Top of Available data
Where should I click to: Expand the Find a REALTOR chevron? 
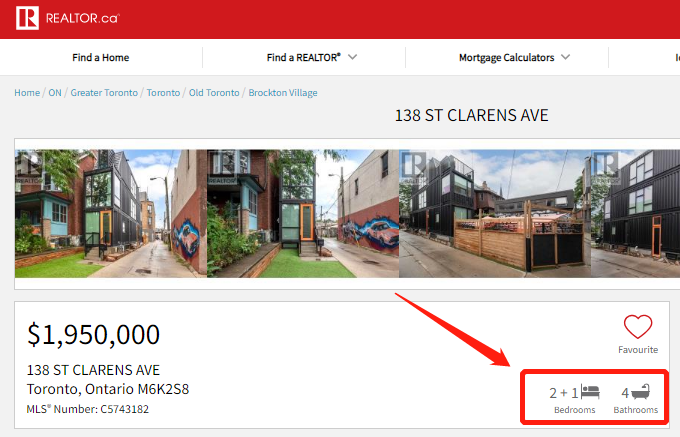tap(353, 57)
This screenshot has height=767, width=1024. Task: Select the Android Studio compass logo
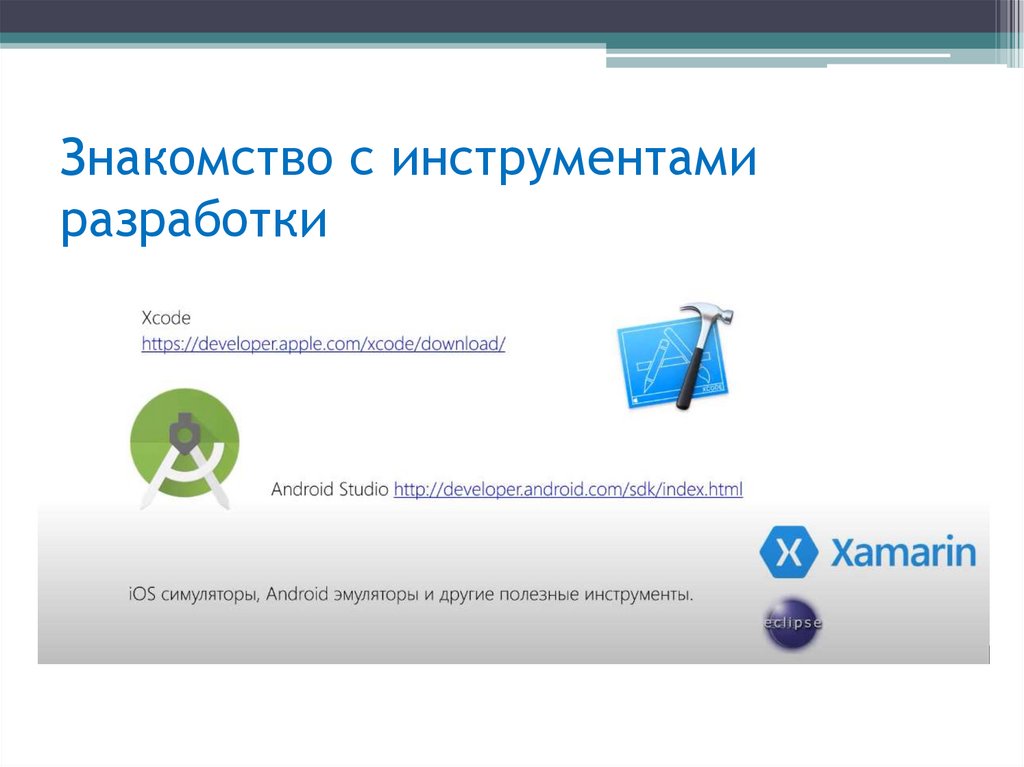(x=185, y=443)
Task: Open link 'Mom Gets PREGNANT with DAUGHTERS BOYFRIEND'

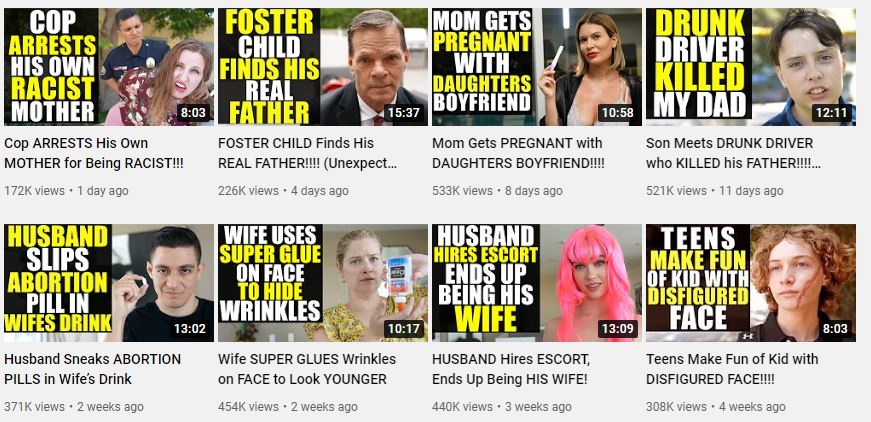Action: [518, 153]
Bottom of Available data
**Task to carry out:** From the first line to the last, copy the listing above exactly, dropping all images.

**Output:**
Where should I click to: Expand the Find a REALTOR chevron? 
tap(353, 57)
This screenshot has height=767, width=1024. Task: Select the Android Studio compass logo
(x=185, y=443)
Task: Open link 'Mom Gets PREGNANT with DAUGHTERS BOYFRIEND'

Action: [518, 153]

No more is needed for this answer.